The Democratic party, which I have long supported in my personal capacity, for which I have long worked as a volunteer–and to which I long looked as the party of “choice”–clearly no longer is. It is that simple.
I am not naive nor stupid. I know that there are issues about specific districts, specific incumbents, specific voter populations and their preferences. And that to keep it’s “majority” the party believes it must cater to the most ideological, most anti-choice elements to achieve some notion of “common ground,” or whatever.
I simply reject that as a long-term viable strategy, either for the Democrats or for women, like myself, who are at the brink of hanging it up. If one Congressman from Michigan fronting for the Catholic Church can effectively take away my rights and those of my daughter–and those of millions of other women through regressive domestic and international policies that cater to the ideology of the Catholic Church, or any other religious body, I want no part of it.

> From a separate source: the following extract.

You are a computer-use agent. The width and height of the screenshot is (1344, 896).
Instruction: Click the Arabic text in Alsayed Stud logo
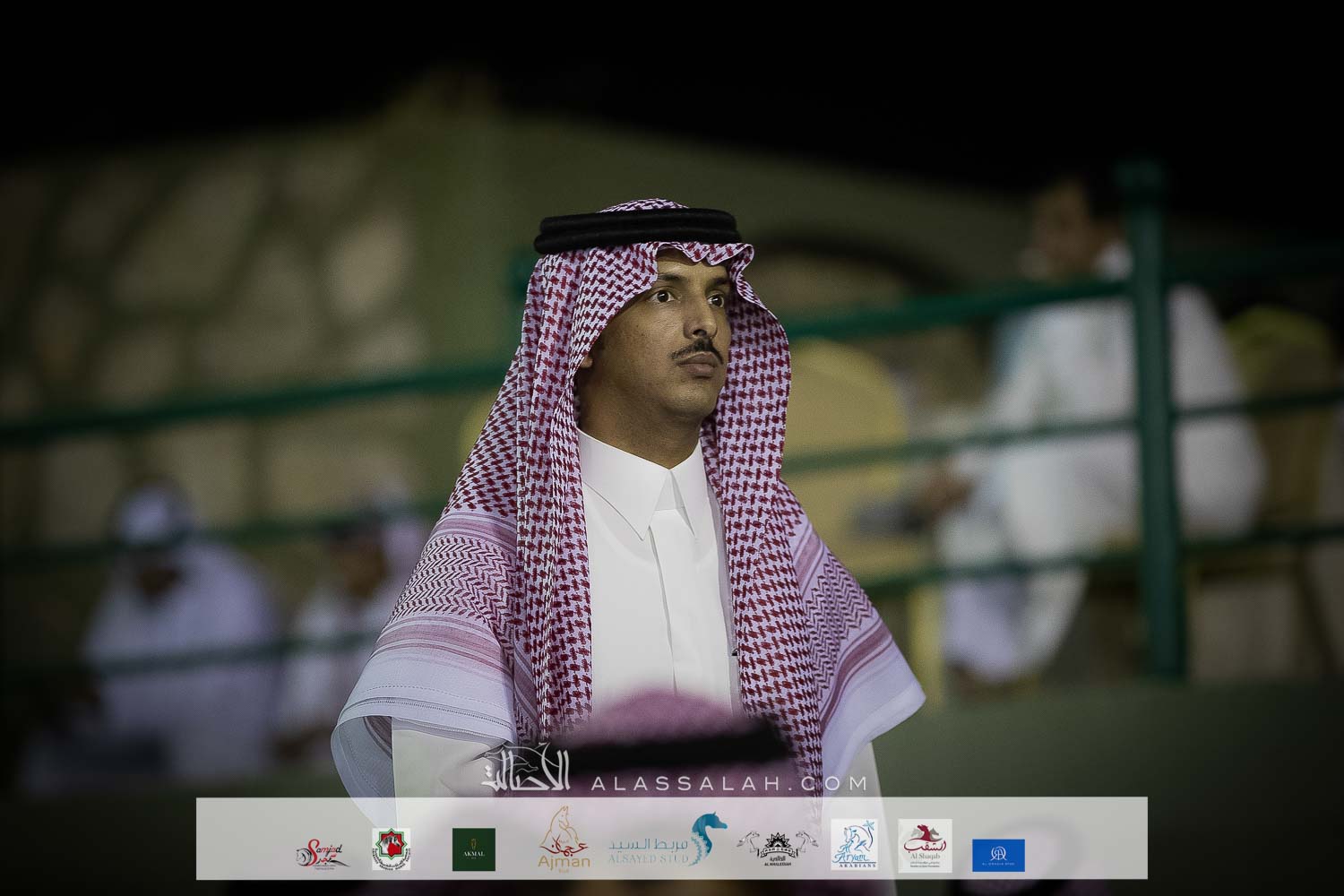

This is sheer lack of imagination on the part of the Democrats. Or it is “whatever works in the moment, we have no-long-term-vision” strategy. Or it is “we’ll-tell-women-what-they-want-to-hear-and-do-what-we-want-to-do” taking for granted those of us who gave money, worked the phones, banged the doors, put up the posters….Or it is all of the above.
This is a hole that the Democratic Party dug for itself. And I see no signs of it rethinking that original strategy.
I guess it’s easy just to make the tradeoffs on women’s lives, and particularly the lives of poor women, when you are still a largely male, and still a largely white–and unquestionably largely middle and upper-middle-class party–that simply doesn’t have to deal with unintended pregnancy, the fear of bearing a child you can not care for, the reality of not having the funding necessary to get preventive care, never mind a safe abortion. I guess it is easy to create ridiculous obstacles in health care reform, creating two-check policies that exist for no other legal procedure, for no other medical procedure and for one half the population.
I guess it is easy when the most important thing is not the health and well-being and rights of American women, of low-income people or those devastated by health insurance premiums and illness for which they can not afford to pay….but when above all is else the most important thing is your own power, and your own seat in Congress.